====== EXTRACT PROVIDED

The logo of Rosneft, Russia’s biggest oil producer, is seen on a plaque outside the company’s headquarters in Moscow. Morgan Stanley agreed to sell the majority of its global physical oil trading operations to state-controlled Rosneft, becoming the latest Wall Street firm to dispose of a major part of its commodity business.

Reuters



Rosneft said on Friday it will focus on integrating Morgan Stanley’s oil trading unit it agreed to buy last week rather than making new acquisitions.

The move sends a clear signal Rosneft is keen to profit from its own trading after selling oil for years via international energy companies such as BP or trading houses such as Vitol and Gunvor.

 Run by Igor Sechin, a close ally of President Vladimir Putin, the world’s top listed oil producer by output took over TNK-BP in a $55bn deal this year, continuing to snap up domestic and foreign assets in a move to become a global energy major.

 Morgan Stanley agreed to sell the majority of its global physical oil trading operations to state-controlled Rosneft, becoming the latest Wall Street firm to dispose of a major part of its commodity business.

 Deutsche Bank announced two weeks ago that it was also largely exiting commodities trading, while JPMorgan is selling its physical trading operations.

============
====== RECORDS

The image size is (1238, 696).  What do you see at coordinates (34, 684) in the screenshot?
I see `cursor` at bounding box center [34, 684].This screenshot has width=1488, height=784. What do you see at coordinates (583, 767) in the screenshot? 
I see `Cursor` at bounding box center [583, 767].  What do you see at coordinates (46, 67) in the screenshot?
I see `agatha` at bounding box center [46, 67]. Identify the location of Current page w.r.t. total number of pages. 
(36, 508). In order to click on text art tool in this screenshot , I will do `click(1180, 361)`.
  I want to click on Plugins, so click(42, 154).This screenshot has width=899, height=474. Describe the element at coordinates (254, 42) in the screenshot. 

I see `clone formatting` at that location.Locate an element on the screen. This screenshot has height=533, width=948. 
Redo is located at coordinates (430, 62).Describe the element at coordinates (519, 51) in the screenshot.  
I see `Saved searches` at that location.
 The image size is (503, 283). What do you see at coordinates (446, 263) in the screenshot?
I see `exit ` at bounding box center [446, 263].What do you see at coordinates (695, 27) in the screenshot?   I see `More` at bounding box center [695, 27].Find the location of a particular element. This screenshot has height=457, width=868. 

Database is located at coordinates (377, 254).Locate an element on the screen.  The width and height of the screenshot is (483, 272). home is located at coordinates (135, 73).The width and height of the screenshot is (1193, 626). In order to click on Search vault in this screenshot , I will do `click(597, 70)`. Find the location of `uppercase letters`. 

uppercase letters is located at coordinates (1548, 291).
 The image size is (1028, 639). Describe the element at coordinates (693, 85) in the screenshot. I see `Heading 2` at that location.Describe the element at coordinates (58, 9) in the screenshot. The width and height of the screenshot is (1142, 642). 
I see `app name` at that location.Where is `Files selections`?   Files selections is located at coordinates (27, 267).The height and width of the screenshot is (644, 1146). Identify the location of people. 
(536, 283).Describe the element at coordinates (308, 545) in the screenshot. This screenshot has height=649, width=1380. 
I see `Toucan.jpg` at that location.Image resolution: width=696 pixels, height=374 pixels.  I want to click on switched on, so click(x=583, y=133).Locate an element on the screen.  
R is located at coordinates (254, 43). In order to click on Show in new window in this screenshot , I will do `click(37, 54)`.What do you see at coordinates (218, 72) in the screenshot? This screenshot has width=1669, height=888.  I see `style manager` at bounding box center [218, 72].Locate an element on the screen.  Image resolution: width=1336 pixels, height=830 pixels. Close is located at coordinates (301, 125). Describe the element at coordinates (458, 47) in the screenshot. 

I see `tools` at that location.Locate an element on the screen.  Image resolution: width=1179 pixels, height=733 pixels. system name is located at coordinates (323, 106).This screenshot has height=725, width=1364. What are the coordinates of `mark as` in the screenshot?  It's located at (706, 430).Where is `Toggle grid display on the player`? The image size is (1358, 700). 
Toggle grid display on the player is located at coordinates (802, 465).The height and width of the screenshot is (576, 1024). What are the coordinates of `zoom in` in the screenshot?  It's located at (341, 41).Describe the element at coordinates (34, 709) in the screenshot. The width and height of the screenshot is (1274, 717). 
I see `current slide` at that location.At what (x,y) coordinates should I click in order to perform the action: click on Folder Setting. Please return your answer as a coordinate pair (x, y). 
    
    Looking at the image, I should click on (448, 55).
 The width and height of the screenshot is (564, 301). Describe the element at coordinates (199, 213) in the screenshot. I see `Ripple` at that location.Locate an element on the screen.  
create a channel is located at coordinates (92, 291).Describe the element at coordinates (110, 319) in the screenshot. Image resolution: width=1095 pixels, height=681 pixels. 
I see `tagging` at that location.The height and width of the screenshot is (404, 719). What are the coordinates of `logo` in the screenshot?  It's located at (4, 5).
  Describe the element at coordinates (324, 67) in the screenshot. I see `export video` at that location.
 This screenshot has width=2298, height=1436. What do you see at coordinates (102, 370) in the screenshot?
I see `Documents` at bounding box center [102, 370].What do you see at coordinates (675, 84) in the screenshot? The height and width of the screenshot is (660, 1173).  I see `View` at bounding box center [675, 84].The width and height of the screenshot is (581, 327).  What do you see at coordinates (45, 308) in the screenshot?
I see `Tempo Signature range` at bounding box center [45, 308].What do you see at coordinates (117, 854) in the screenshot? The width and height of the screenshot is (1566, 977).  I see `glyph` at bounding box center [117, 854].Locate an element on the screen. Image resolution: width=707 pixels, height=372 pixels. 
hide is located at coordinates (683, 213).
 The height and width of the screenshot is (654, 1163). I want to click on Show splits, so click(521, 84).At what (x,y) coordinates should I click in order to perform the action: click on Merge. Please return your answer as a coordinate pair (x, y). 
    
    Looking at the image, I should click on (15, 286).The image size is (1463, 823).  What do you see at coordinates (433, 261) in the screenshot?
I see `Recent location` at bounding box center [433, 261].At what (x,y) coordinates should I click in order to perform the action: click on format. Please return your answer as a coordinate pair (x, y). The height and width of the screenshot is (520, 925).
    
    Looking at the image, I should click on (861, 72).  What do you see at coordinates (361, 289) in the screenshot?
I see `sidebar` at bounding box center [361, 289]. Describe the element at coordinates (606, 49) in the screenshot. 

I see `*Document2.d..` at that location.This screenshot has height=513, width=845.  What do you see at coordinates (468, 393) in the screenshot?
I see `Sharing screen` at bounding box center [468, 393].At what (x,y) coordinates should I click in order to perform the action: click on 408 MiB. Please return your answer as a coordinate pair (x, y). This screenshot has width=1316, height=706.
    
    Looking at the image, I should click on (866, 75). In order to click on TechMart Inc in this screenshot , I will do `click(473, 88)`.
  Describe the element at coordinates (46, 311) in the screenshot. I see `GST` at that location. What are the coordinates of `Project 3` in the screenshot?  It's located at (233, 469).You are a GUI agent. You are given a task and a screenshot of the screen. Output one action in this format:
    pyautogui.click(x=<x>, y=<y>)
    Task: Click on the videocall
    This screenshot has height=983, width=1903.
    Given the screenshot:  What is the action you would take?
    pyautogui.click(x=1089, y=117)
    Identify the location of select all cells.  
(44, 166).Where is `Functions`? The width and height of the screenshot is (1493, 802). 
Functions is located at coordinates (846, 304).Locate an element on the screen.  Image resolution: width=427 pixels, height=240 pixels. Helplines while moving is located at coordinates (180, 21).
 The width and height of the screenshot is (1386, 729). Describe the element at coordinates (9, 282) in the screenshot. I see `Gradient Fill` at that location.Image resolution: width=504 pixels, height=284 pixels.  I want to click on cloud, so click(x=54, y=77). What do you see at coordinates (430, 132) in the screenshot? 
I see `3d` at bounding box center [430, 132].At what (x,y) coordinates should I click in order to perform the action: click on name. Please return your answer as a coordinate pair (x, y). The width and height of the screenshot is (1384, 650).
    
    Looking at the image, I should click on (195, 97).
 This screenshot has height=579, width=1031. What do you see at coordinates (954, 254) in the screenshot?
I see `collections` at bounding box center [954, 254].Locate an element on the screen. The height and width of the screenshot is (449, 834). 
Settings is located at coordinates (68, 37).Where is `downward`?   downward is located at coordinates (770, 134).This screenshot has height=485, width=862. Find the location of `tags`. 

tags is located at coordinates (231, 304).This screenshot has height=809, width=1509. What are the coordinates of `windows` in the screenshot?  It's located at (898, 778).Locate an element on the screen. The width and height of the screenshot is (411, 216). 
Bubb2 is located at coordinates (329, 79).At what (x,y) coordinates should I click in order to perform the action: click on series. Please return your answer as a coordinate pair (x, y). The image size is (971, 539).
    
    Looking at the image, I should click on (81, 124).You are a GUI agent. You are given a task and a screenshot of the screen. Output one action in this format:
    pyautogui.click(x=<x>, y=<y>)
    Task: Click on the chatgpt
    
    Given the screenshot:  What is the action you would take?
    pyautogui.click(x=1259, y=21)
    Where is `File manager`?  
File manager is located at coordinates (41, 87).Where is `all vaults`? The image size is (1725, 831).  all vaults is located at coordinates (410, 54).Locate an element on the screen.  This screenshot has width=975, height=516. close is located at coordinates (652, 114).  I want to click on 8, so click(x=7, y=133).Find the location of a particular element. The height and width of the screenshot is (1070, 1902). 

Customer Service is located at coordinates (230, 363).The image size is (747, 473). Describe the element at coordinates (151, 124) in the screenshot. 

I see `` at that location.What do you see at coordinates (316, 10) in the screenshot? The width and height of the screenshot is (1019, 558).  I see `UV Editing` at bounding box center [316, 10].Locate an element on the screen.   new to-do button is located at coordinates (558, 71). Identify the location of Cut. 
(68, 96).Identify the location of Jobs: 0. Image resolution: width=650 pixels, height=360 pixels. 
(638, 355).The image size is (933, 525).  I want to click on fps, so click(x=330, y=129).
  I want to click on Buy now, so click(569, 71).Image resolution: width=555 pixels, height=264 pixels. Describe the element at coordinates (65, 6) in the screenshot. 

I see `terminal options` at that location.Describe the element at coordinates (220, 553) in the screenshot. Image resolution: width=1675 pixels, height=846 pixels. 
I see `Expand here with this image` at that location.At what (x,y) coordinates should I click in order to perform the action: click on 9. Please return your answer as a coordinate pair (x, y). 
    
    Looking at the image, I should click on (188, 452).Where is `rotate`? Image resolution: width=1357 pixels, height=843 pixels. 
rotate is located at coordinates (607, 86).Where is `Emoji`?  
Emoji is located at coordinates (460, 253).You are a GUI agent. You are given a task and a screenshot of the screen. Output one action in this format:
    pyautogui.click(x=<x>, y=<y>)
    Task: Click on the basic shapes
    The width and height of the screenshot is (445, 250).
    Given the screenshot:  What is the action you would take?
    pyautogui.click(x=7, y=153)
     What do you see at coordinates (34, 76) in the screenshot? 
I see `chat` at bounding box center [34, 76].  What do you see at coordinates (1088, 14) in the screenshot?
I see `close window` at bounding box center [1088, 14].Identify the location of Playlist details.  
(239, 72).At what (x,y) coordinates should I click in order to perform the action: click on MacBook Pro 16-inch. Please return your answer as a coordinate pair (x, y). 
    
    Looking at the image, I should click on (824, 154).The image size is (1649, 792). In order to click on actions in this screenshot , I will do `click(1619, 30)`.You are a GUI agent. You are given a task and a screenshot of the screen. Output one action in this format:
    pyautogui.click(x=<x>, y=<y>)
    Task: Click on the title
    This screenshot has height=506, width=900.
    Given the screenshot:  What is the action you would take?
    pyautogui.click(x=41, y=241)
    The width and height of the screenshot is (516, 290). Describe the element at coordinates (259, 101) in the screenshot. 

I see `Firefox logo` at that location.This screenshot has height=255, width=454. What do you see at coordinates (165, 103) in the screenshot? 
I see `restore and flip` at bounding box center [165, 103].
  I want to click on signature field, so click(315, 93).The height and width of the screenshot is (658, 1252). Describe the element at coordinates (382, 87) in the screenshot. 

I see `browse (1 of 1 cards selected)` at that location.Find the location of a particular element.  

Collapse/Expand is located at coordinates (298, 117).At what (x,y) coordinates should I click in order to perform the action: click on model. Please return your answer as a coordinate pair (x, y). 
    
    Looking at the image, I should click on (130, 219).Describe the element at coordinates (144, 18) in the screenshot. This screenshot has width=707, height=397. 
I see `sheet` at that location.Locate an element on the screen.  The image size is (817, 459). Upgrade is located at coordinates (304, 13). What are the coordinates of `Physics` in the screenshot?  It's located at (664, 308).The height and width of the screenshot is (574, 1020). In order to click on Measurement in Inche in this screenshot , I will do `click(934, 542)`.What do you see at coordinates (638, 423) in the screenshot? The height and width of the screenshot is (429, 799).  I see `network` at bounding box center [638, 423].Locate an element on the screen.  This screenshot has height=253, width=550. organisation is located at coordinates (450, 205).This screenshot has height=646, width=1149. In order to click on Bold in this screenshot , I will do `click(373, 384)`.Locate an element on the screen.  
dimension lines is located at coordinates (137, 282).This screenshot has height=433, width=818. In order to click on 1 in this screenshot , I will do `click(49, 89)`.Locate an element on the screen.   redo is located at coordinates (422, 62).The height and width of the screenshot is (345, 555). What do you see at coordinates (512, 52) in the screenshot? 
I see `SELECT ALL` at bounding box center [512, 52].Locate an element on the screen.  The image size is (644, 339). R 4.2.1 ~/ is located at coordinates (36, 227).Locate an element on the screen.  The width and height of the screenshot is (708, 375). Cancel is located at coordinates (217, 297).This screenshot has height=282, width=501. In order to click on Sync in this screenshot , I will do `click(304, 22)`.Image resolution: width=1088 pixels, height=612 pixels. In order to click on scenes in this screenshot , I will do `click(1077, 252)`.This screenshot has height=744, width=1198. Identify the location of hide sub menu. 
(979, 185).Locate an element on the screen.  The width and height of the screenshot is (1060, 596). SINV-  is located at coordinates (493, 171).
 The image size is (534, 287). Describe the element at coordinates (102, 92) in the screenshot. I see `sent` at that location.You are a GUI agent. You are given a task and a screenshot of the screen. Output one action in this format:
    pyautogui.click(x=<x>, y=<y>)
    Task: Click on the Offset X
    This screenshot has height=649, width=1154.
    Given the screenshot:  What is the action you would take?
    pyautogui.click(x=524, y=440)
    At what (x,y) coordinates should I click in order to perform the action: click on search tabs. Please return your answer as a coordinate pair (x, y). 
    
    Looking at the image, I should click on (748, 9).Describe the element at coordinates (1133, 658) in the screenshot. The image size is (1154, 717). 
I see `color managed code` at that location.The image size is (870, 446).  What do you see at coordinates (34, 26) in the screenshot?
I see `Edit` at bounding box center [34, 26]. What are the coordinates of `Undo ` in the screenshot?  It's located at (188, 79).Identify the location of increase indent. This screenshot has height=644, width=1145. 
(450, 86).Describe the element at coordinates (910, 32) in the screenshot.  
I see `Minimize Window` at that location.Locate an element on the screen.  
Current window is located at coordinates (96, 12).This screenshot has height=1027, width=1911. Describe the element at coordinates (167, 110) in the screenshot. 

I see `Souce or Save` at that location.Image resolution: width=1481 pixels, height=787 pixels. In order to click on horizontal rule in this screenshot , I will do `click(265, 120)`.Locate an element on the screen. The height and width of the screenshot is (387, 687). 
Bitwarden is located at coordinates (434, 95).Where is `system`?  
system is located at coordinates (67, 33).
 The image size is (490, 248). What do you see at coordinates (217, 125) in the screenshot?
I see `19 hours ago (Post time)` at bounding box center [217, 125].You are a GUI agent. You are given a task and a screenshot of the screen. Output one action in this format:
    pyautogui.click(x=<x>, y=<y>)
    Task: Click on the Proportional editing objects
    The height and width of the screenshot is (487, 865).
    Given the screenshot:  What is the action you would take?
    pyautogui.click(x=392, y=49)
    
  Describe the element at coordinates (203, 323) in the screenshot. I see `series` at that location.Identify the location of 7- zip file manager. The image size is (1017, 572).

============

SET OF TASKS:
1. Reproduce the passage from the Rosneft article, from "The move sends" up to and including "Vitol and Gunvor.".
2. List every bank that the Rosneft article describes as selling or exiting its commodity trading operations.
3. According to the Rosneft article, what was the value of the deal in which Rosneft took over TNK-BP?

SOLUTION LIST:
1.
The move sends a clear signal Rosneft is keen to profit from its own trading after selling oil for years via international energy companies such as BP or trading houses such as Vitol and Gunvor.

2. Morgan Stanley, Deutsche Bank, JPMorgan

3. $55bn